== Segment start ==
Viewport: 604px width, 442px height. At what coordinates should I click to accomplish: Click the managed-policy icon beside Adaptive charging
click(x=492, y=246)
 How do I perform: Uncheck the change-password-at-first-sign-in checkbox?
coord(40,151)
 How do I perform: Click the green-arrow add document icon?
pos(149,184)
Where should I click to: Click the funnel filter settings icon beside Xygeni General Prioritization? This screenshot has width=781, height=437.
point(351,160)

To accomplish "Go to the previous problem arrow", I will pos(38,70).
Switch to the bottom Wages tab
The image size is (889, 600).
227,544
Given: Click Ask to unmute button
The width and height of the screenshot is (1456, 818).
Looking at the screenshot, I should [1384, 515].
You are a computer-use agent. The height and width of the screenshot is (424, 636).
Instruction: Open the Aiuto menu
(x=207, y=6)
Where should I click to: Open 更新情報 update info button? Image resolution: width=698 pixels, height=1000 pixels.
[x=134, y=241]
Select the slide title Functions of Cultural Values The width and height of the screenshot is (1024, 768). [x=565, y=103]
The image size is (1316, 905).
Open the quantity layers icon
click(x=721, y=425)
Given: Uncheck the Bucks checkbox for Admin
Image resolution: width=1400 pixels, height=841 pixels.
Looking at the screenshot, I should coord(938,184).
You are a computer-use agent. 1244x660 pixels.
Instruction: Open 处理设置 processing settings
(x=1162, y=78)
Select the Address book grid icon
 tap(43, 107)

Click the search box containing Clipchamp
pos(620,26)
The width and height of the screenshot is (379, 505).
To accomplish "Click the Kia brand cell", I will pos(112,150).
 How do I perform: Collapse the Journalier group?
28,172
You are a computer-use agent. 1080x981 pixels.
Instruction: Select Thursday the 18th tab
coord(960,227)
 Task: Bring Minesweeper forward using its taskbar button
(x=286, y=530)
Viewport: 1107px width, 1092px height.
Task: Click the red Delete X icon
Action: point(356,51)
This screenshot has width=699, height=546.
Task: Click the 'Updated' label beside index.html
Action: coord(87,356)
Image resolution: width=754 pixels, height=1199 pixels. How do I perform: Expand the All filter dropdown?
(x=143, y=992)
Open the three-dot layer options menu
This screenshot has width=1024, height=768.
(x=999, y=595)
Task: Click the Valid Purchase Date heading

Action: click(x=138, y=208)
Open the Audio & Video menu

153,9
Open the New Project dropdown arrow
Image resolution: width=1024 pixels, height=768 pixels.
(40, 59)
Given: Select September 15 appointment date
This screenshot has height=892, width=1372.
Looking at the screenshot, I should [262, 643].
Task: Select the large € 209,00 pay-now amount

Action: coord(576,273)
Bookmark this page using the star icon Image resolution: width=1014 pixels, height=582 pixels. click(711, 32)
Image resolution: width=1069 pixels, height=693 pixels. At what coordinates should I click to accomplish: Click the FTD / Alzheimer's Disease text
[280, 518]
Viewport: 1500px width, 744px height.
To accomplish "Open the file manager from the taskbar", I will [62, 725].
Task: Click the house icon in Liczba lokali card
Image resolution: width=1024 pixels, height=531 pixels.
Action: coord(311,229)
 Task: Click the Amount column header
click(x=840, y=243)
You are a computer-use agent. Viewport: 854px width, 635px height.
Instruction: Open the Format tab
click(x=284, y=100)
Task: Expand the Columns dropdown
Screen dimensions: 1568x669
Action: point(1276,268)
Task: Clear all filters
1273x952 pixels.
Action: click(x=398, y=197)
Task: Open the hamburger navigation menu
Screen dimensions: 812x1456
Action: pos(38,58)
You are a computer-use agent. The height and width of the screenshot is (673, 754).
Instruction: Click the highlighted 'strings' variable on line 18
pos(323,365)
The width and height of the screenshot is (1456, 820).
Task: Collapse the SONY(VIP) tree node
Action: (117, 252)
== Segment end ==
Filter the listing above for the string "agent" and copy every matching line.

You are a computer-use agent. The height and width of the screenshot is (424, 636).
You are a computer-use agent. 1244x660 pixels.
You are a computer-use agent. 1080x981 pixels.
You are a computer-use agent. Viewport: 854px width, 635px height.
You are a computer-use agent. The height and width of the screenshot is (673, 754).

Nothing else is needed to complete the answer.